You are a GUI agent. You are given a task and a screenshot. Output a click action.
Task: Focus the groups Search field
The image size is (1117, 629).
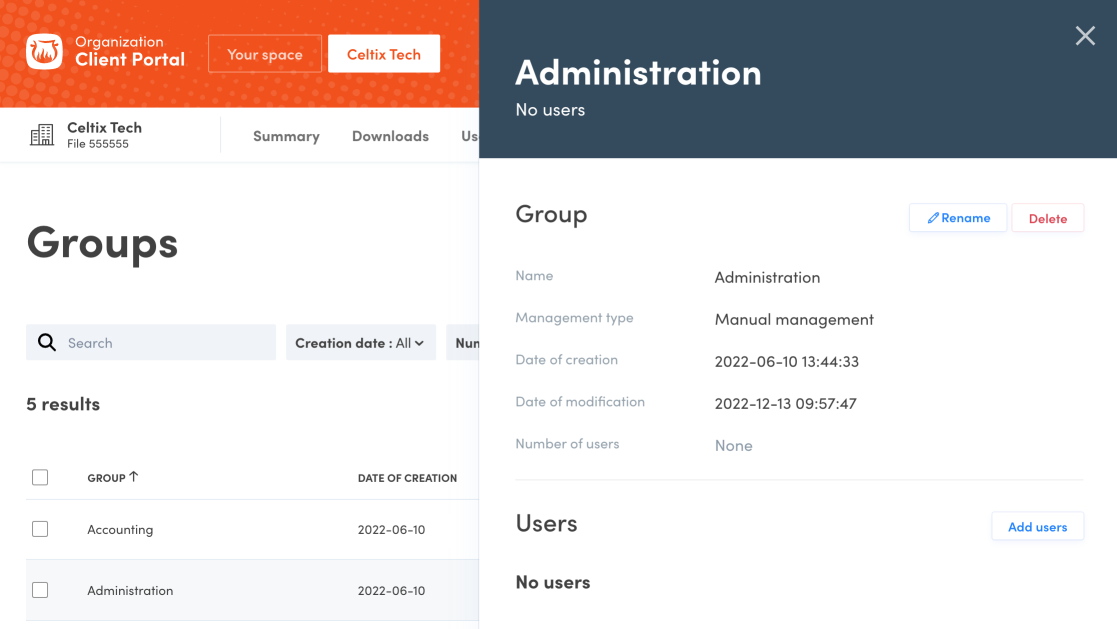pos(165,343)
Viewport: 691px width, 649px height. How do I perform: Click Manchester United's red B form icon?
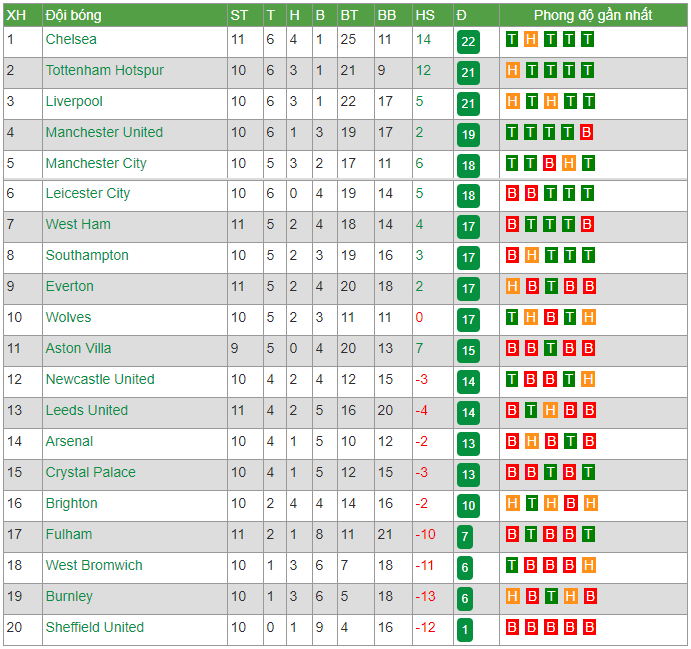point(587,132)
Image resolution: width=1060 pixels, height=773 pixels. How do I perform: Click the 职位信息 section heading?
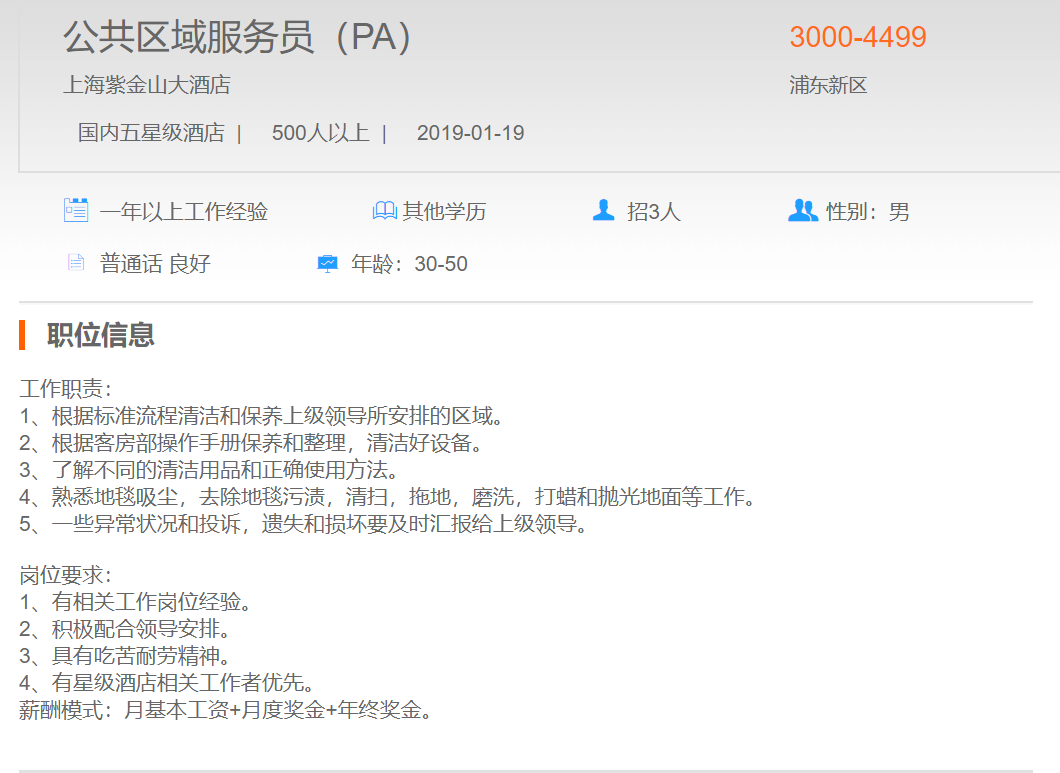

^^^^^^^^

Activity -
The answer must be an exact transcription of the lines from the one containing "The image size is (1117, 629)." through the last line of the records above, both included, with no pictures.

Final answer -
The image size is (1117, 629).
pos(165,343)
Viewport: 691px width, 649px height. How do I perform: Click Manchester United's red B form icon?
point(587,132)
Image resolution: width=1060 pixels, height=773 pixels. How do I perform: Click the 职位信息 section heading?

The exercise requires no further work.